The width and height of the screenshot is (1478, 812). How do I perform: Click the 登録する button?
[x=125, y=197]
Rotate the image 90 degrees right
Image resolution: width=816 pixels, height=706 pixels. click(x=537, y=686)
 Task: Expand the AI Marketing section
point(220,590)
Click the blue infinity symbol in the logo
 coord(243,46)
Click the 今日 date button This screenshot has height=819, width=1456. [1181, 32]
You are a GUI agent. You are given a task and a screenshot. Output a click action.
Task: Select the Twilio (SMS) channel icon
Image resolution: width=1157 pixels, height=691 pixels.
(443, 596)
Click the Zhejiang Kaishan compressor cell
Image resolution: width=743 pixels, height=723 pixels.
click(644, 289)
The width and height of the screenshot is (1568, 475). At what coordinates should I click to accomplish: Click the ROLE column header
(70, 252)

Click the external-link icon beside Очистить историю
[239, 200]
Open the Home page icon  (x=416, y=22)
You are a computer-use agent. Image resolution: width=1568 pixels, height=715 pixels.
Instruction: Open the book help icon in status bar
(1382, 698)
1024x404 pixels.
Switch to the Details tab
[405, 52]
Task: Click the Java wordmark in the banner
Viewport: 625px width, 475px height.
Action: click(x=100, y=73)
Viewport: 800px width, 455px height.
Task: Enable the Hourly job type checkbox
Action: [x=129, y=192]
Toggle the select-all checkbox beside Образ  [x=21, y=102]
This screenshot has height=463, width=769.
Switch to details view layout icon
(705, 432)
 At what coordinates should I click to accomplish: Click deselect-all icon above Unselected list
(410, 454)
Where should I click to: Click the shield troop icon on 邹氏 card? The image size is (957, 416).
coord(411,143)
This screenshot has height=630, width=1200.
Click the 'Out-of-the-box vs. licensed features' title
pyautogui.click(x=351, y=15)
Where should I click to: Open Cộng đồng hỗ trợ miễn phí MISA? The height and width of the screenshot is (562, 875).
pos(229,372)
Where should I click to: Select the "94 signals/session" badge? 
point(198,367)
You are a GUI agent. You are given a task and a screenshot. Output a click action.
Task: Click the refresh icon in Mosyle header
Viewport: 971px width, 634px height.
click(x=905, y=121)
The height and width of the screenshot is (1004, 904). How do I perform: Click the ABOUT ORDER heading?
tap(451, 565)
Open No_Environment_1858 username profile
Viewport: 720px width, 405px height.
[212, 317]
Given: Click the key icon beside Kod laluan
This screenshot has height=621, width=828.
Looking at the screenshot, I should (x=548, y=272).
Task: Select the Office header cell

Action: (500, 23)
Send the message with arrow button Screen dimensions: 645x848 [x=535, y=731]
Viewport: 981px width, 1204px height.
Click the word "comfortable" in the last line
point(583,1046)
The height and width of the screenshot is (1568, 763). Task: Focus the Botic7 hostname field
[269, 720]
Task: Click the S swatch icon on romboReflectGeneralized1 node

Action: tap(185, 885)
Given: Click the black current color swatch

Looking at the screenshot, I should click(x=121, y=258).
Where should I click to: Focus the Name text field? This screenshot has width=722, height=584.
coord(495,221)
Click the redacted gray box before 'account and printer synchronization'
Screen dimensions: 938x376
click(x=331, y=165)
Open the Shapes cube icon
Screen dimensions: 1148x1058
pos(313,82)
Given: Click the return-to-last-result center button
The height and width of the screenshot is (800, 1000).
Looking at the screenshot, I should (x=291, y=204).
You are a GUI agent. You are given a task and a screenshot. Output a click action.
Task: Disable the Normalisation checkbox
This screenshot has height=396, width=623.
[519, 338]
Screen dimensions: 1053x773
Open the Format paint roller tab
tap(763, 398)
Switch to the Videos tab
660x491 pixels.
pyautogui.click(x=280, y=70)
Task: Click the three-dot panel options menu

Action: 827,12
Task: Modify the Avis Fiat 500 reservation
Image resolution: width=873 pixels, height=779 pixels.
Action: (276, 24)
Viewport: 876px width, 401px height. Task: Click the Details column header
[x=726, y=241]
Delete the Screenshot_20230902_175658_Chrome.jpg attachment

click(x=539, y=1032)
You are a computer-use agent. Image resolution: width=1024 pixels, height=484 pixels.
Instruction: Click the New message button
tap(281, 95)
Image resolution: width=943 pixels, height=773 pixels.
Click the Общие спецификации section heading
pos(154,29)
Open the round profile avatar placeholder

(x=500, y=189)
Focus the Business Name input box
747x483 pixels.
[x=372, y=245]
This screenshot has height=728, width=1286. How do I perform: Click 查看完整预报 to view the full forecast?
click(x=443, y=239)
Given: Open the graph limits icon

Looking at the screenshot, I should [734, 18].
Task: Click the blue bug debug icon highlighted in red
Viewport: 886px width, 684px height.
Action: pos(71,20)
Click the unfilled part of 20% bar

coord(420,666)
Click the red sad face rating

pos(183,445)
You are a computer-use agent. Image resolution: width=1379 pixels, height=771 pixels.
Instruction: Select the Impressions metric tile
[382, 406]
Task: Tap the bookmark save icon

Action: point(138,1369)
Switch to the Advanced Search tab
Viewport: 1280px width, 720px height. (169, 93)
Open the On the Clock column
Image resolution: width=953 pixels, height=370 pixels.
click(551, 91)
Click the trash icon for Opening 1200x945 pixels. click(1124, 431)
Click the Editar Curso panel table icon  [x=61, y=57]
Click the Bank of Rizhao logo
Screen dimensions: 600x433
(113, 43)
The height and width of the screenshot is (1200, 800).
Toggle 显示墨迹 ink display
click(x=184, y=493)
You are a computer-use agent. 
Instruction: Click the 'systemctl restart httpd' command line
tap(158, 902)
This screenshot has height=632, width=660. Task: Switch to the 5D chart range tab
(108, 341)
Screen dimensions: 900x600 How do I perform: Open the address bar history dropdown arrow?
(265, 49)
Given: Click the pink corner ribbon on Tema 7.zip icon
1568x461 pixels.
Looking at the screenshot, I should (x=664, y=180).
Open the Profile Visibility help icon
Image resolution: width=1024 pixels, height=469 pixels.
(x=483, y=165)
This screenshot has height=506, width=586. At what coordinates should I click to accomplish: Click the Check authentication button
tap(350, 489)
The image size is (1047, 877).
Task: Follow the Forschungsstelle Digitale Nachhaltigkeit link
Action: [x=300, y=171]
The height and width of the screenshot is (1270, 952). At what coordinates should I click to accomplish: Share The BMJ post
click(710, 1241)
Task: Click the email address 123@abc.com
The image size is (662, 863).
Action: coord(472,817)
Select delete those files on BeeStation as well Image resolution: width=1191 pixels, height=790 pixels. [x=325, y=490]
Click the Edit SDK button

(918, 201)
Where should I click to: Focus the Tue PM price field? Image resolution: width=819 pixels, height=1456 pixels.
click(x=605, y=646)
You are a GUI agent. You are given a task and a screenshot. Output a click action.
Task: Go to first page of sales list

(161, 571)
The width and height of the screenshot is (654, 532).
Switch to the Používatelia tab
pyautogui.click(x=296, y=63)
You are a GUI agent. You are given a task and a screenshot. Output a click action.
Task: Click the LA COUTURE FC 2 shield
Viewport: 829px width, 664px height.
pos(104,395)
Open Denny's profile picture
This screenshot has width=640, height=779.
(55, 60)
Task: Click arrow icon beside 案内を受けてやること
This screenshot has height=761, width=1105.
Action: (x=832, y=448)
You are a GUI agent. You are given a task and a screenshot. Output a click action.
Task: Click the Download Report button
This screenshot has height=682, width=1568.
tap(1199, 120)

__Exercise objective__
Your answer must be the line with "Task: Click the Download Report button" and all lines after it through the final line of the entries, copied exactly and with nothing added.

__Output of the exercise__
Task: Click the Download Report button
This screenshot has height=682, width=1568.
tap(1199, 120)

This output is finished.